The TTEST Procedure

Paired Design

Define the following notation:

\begin{align*} n^\star & = \mbox{number of observations in data set} \\ y_{1i} & = \mbox{value of }i\mbox{th observation for first PAIRED variable,} \; \; i \in \{ 1, \ldots , n^\star \} \\ y_{2i} & = \mbox{value of }i\mbox{th observation for second PAIRED variable,} \; \; i \in \{ 1, \ldots , n^\star \} \\ f_ i & = \mbox{frequency of }i\mbox{th observation,} \; \; i \in \{ 1, \ldots , n^\star \} \\ w_ i & = \mbox{weight of }i\mbox{th observation,} \; \; i \in \{ 1, \ldots , n^\star \} \\ n & = \mbox{sample size} = \sum _ i^{n^\star } f_ i \end{align*}
Normal Difference (DIST=NORMAL TEST=DIFF)

The analysis is the same as the analysis for the one-sample design in the section Normal Data (DIST=NORMAL) based on the differences

\[ d_ i = y_{1i} - y_{2i} \; \; , \; \; i \in \{ 1, \ldots , n^\star \} \]
Lognormal Ratio (DIST=LOGNORMAL TEST=RATIO)

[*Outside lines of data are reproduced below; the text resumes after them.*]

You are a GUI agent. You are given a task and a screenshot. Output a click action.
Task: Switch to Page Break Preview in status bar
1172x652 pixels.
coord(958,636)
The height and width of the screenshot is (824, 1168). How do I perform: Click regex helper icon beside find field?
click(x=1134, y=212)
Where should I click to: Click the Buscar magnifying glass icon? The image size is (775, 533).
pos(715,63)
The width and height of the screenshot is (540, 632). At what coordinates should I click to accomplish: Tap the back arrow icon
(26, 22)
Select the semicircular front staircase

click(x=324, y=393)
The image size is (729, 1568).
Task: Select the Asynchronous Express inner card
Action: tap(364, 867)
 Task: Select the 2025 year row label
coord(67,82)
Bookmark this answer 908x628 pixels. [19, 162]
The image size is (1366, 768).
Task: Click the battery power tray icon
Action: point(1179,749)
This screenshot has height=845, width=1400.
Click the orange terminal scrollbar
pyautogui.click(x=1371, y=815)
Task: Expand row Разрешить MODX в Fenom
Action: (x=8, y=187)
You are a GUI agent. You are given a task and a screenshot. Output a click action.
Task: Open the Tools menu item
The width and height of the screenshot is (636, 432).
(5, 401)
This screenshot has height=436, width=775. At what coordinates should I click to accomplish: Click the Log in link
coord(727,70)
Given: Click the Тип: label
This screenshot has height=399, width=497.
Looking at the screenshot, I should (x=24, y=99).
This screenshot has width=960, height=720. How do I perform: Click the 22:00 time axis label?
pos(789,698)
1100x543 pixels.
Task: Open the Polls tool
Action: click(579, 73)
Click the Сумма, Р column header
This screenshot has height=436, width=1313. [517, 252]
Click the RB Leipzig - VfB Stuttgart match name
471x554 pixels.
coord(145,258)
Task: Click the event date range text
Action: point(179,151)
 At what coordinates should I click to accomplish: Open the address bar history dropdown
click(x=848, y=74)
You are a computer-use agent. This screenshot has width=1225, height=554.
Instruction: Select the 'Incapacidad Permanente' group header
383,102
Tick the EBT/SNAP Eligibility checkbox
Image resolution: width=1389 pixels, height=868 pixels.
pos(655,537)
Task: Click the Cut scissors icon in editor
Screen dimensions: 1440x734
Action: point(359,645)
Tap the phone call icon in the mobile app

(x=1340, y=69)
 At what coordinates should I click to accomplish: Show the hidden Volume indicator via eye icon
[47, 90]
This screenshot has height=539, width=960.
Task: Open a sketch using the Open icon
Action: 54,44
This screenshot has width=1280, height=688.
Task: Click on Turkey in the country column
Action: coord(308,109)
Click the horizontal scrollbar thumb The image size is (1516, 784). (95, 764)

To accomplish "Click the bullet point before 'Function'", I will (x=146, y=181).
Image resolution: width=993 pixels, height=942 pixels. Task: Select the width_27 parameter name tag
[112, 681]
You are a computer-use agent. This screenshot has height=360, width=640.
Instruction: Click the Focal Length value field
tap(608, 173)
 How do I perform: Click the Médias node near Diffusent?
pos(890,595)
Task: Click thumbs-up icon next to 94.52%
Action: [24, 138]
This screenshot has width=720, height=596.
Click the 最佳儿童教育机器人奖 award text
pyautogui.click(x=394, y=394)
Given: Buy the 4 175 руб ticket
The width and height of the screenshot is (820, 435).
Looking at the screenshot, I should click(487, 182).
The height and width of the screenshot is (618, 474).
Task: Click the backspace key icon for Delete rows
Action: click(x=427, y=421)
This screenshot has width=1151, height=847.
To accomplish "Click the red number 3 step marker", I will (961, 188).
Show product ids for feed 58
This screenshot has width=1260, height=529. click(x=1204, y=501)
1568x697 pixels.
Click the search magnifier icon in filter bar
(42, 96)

The analysis is the same as the analysis for the one-sample design in the section Lognormal Data (DIST=LOGNORMAL) based on the ratios

\[ r_ i = y_{1i} / y_{2i} \; \; , \; \; i \in \{ 1, \ldots , n^\star \} \]
Normal Ratio (DIST=NORMAL TEST=RATIO)

The hypothesis $H_0\colon \mu _1 / \mu _2 = \mu _0$, where $\mu _1$ and $\mu _2$ are the means of the first and second PAIRED variables, respectively, can be rewritten as $H_0\colon \mu _1 - \mu _0\mu _2 = 0$. The t value and p-value are computed in the same way as in the one-sample design in the section Normal Data (DIST=NORMAL) based on the transformed values

\[ z_ i = y_{1i} - \mu _0 y_{2i} \; \; , \; \; i \in \{ 1, \ldots , n^\star \} \]

Estimates and confidence limits are not computed for this situation.